If you’re suffering from crossover fatigue, the Mercedes-Benz Concept EQT is a change.
Mercedes-Benz is currently in a headlong charge to develop a wide range of new EVs, and that continues today with its Concept EQT premiere. We’ve seen sedans, we’ve seen crossovers, but this is the first passenger van to wear the electric ‘EQ’ name. Now, for those who aren’t quite ready to leap into the full-electric world, Mercedes will launch conventional versions of the T-Class minivan as well, at least in Europe. As for the American market, it’s not clear whether we’ll eventually see this van join the Metris and Sprinter to round out Mercedes’ van lineup.
After the automaker teased its new model late last month, now we have a good look at it both inside and out. Like other EQ models, the Concept EQT has a solid front fascia with backlit three-pointed star symbols in a mesh pattern, complemented by thin LED liaghts. Around the back, you get a largely smooth tailgate with boomerang-style LED lights. Beyond that, there’s chrome brightwork around the grille, sills and windows, as well as the door handles. Overall, it’s a fairly straightforward “it’s a van” look that draws your eye in with some intensely complex details. Against its more commercial-focused siblings, this is definitely the most stylish van of the bunch.

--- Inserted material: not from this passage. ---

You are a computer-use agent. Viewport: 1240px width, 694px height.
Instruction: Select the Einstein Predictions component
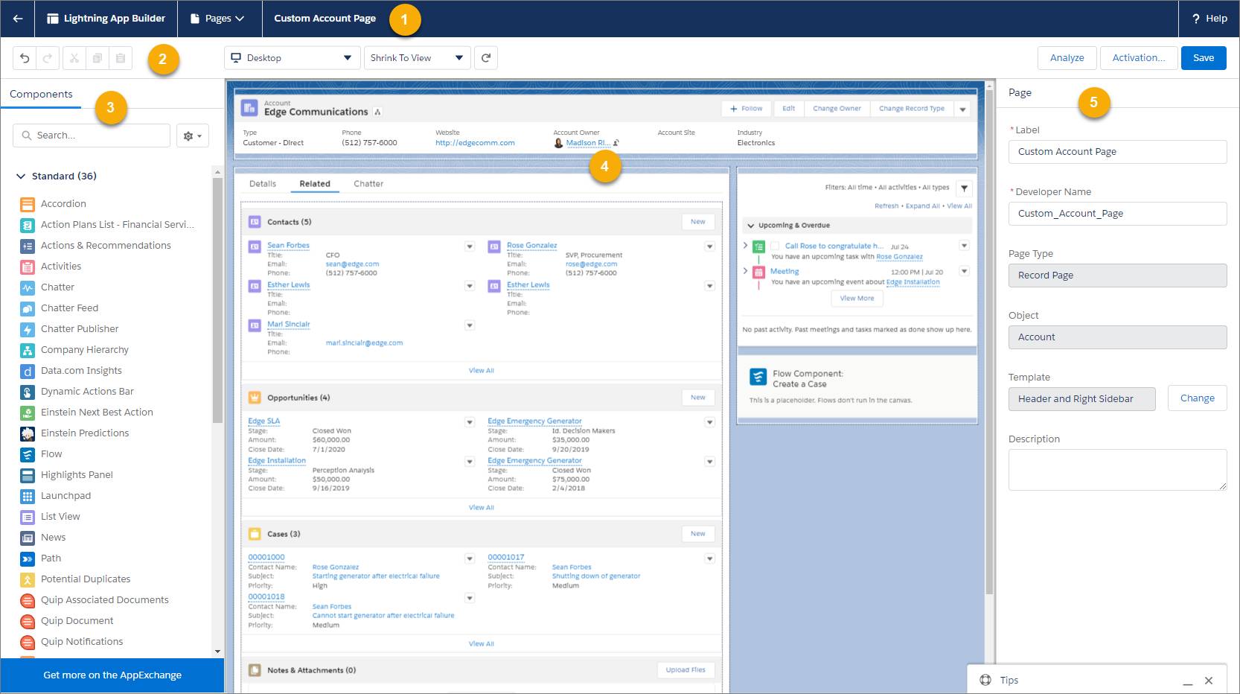coord(84,433)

That translates to the interior, as well. You don’t get the absolute tech-fest of other modern Mercedes interiors, but you do get a modestly-sized infotainment system and a similar steering wheel setup (with capacitive buttons) to those cars. Rather than going for a full-digital instrument cluster, the Concept EQT also packs analog gauges. In the center, you get an information center display. The MBUX system is integrated into the package, as you’d expect.
The T-Class launches next year
Since this is just a concept, Mercedes did not go into immense detail on powertrains, range specs and the like. In terms of physical dimensions, its 194.7-inch length rings in roughly a foot smaller than the Chrysler Pacifica or the Honda Odyssey. That said, the van does still seat seven, and the smaller stature will accommodate it better to European roads, as the automaker actually plans to launch the van over there in 2022. The electric EQT will follow, though there’s no exact date on when that will happen.
Again, it’s unclear (and maybe not even likely) that we’ll see this van in the U.S. Mercedes-Benz will launch the T-Class with gasoline and diesel powertrains first, though, and those and the general styling direction could inform the brand’s vans in more of a global light. We’ll have to wait and see what they decide there.